DR HORTON INC (NYSE:DHI) stands out as a potential candidate for investors seeking long-term growth at a reasonable price. The company meets key criteria from Peter Lynch’s investment strategy, combining solid earnings growth, strong profitability, and a healthy balance sheet—all while trading at an attractive valuation.
Why DHI Fits the Peter Lynch Strategy
Earnings Growth: DHI has delivered an impressive 5-year average EPS growth of 27.63%, well above the 15% minimum threshold Lynch prefers. While recent earnings have softened, the long-term trend remains strong.
Reasonable Valuation: The stock trades at a P/E ratio of 9.37, below both the industry and S&P 500 averages. Its PEG ratio (factoring in growth) is also favorable, indicating the stock is not overpriced relative to its earnings potential.
Strong Profitability: With a Return on Equity (ROE) of 17.64%, DHI outperforms most peers in the household durables sector. Margins are healthy, with operating and profit margins ranking among the best in the industry.

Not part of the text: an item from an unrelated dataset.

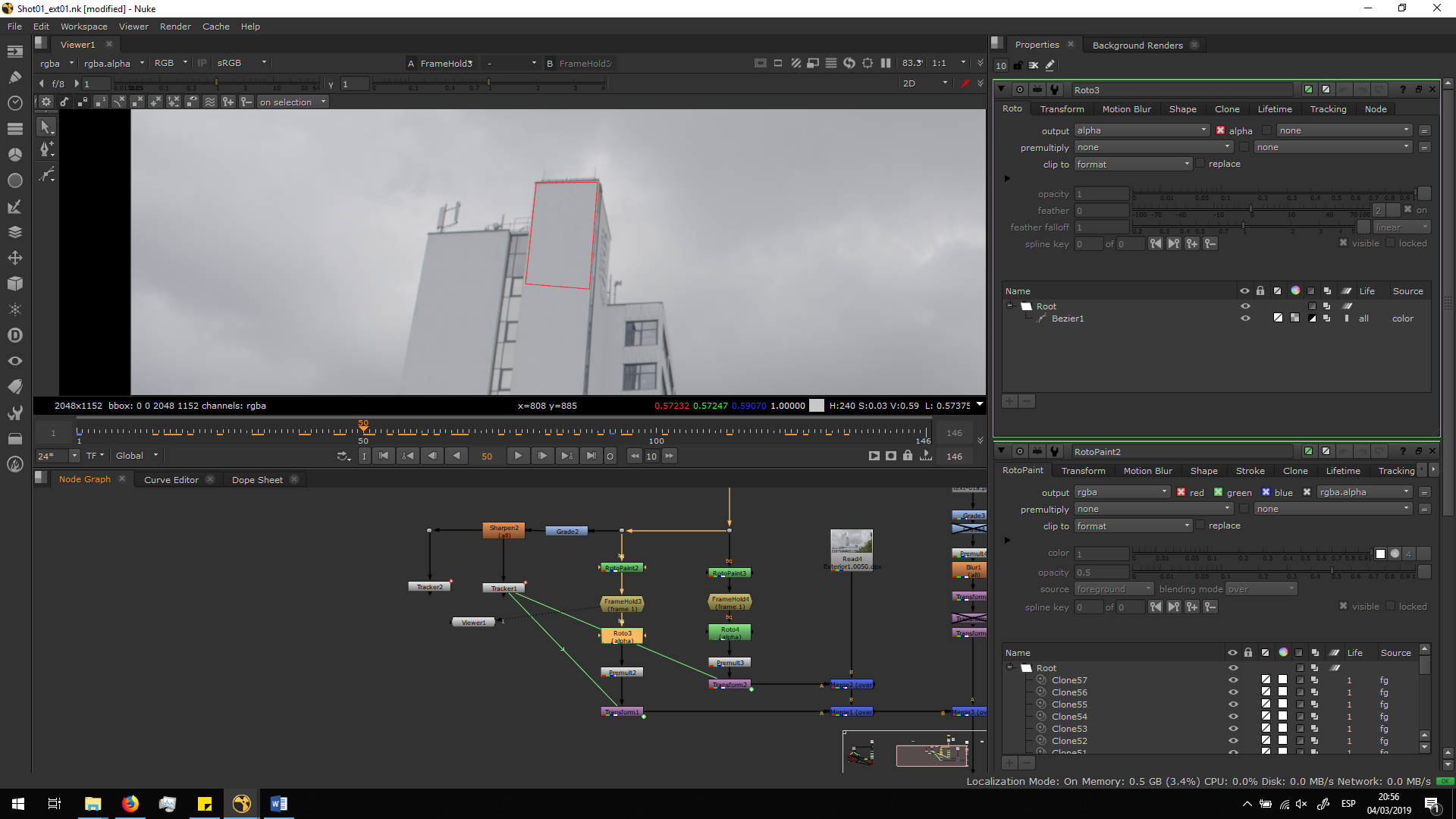This screenshot has width=1456, height=819.
Task: Open the RotoPaint2 clip to format dropdown
Action: [x=1133, y=526]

Financial Health: The company maintains a conservative debt profile, with a Debt/Equity ratio of 0.27, well below Lynch’s preferred threshold of 0.6. Liquidity is also robust, with a current ratio of 6.71, ensuring short-term obligations are easily covered.
Fundamental Highlights
DHI earns a solid 7/10 in our fundamental analysis, scoring particularly well in profitability and financial health. Key strengths include:
High ROIC (13.95%) and consistent cash flow generation.
A track record of dividend growth, with a 14.84% annual increase over the past decade.
A strong Altman-Z score (5.51), indicating low bankruptcy risk.
This is not investing advice! The article highlights observations at the time of writing, but you should conduct your own analysis before making investment decisions.
DR Horton (DHI) offers strong growth, solid profitability, and an attractive valuation, making it a standout for GARP investors following Peter Lynch's principles.